Wo konventionelle Sprache ebenso wie computer-mediated-communication zum aneinandergereihten Geschäftsverkehr belanglosester Information verkommen ist, verlautet das verdichtete Wort die Überwindung von Schluchten zwischen den einzelnen. Uneindeutigkeit auszuhalten ist der unumstößliche Gegenpol zur Fixierungssucht von Bedeutung in unserer immer komplexer werdenden Geschichte. Der Sinn, nach welchem wir streben, fällt nicht einfach aus seinen Buchstaben heraus, sondern muss innerhalb dessen, was er bedeutet, am äußersten Rand seiner Halbwertszeit, immer aufs Neue empfunden werden. Wir sind nicht naiv genug zu glauben, dieses sei ein konventionelles Problem, welches sich technisch lösen ließe.
Zaraffels responsiver Charakter verdingt sich seiner uneindeutigen Vielfalt. In einer erneuerten Literatur muss dieser Vision nach das Ineinanderspielen von Form und Funktion, ihrer historischen Entwicklungen nachspürend, bezeugt sein. Wo immer Distanzen zwischen Lesen und Schreiben überwunden werden, kommen wir zusammen, improvisieren und spielen wir. Unter solcher Definition entgeht auch dieses gedruckte Heft der Staubwüste der Beliebigkeit, allein da es sich ob seiner Materialität nicht in beliebigen Händen befinden kann; es spricht nur zu Dir und doch mit allen, die es lesen; mit allen, die es verstehen lernen wollen. Zaraffel wird sich seinem ambigen Sinn verschrieben haben.

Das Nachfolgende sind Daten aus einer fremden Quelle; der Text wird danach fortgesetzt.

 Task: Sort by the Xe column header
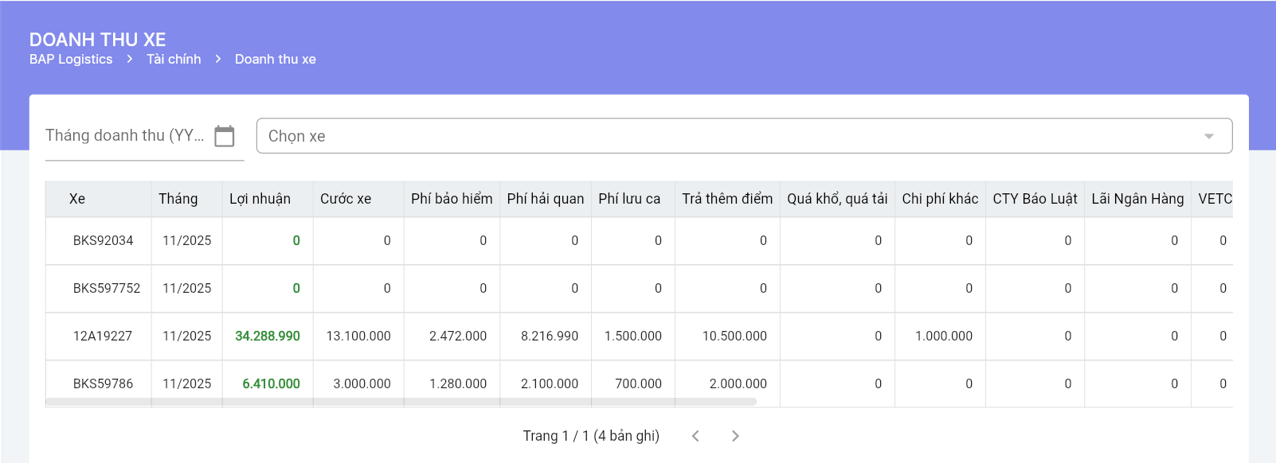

Zaraffel hat keinen monetären Profit im Sinn, und doch verschenken wir nichts. Wir bieten nichts, das diejenigen leeren Symbole, denen wir uns tagtäglich ausgesetzt wissen, abpaust. Druckpreis und Almosen (ἐλεημοσύνη) sind das Signum dieser einzigen Politik, der wir uns qua Produkt anzubiedern bereit zeigen. Wer nichts hat, soll nehmen dürfen und wer geben will, der gibt. Es ist die Hoffnung auf das Kommende in positive Warenlogik übersetzt. Was wir euch nicht verkaufen, ist die Illusion, wir könnten uns die Druckkosten aus den Rippen scheuern.

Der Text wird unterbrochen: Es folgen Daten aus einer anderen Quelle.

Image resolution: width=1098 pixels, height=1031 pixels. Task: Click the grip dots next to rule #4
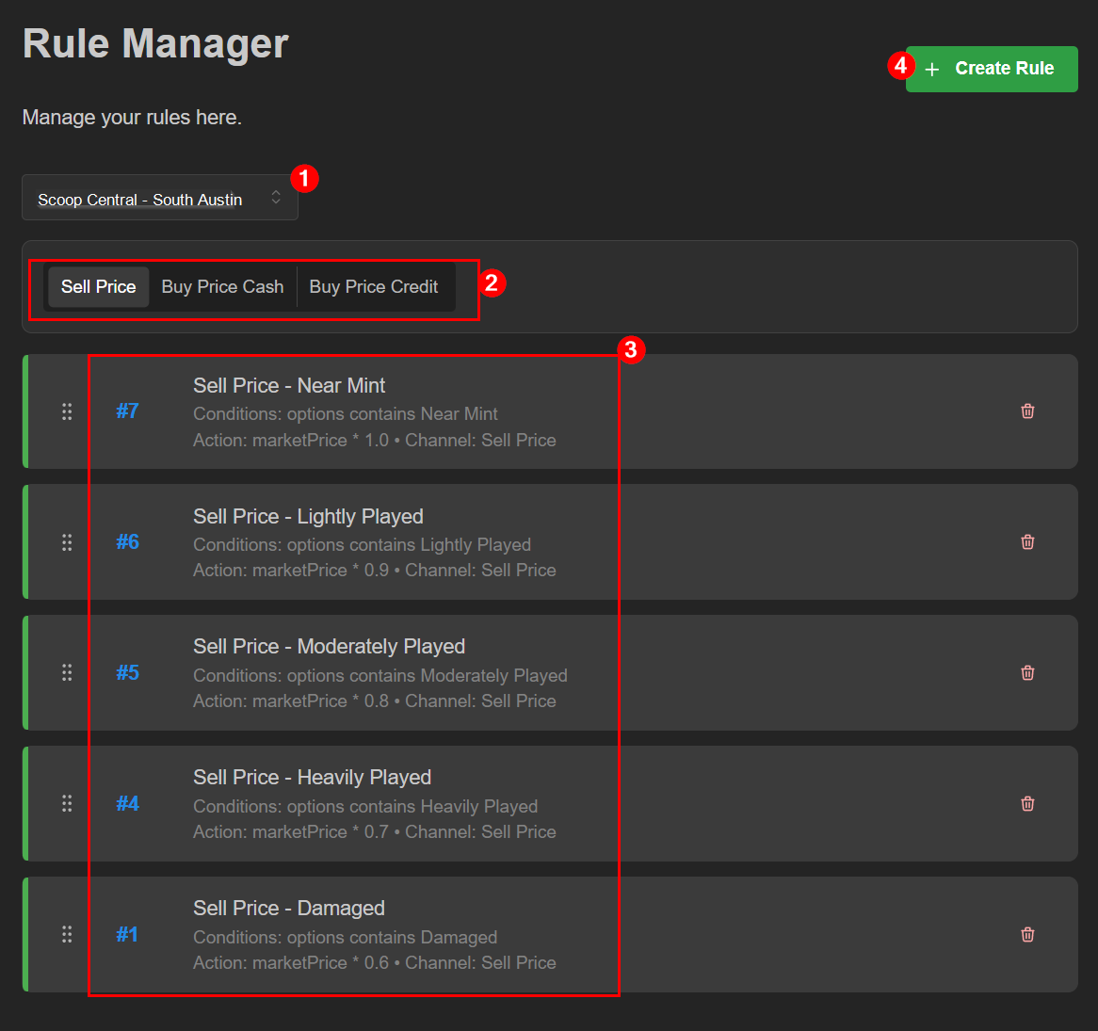(x=67, y=803)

Nicht allein darum wird man Zaraffel Opportunismus vorgeworfen haben. Der privilegierten Bürde unserer Handlungsfreiheit verpflichtet, belächeln wir diese Kritik herzlichst. Wir handeln heterogen, aus unterschiedlichsten Hintergründen heraus spinnen wir unsere Fäden, verweben unterschiedlichste Themen zu unterschiedlichsten Texten und Textsorten – ausschließlich bisher unveröffentlichtes Material. Dabei wird die Multiplizität unserer Einflüsse zwar von der Oberfläche unserer unterschiedlichen Erfahrungen her entworfen, gleichwohl bezeichnet der Mittelpunkt ihrer Schnittmenge jenen Grund, dessen Tiefe es gilt unter Aufwendung der größten Vorsicht zu ermessen, allmählich, rücksichtsvoll, lentement. Unsere gemeinsamen Koordinaten zu erkunden, wird unser Ziel gewesen sein, für dessen Umsetzung wir uns die Hilfe vieler Ähnlich-, Anders- und Weiterdenkenden ausrechnen.

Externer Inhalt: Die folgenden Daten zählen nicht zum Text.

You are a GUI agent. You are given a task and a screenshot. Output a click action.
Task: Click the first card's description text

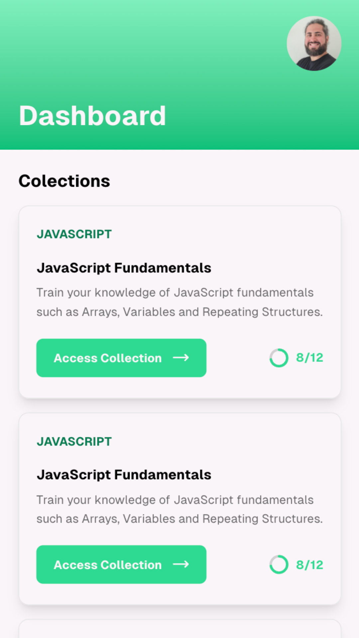180,302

Noch einmal: Was hier geschieht, erscheint uns notwendig; wir suchen, finden, haben alles und nichts. Wir wollen uns nicht politischen Richtungen oder Minderheitsdiskursen affiliieren, gleichzeitig sehen wir keinen Anlass darin, unsere historisch gewachsene Bedingtheit zu bestreiten. Privilegiert sein heißt, ein Problem ignorieren zu können. Zu jeder Tageszeit werden wir das „sowohl als auch“ dem „entweder oder“ vorziehen. Zaraffel ist kein Vektor, kein Pfeil, der, einmal abgefeuert, nie von seiner Bahn abkommt. An einem schönen Bahnhof auszusteigen, zu verweilen, zu lauschen, eine Kleinigkeit zu verstehen ist Zaraffel; ist: zu gleichen Teilen Ziel und Haltestelle seiner Welt. Zaraffel wird sich als radikal widersinnig beschrieben haben.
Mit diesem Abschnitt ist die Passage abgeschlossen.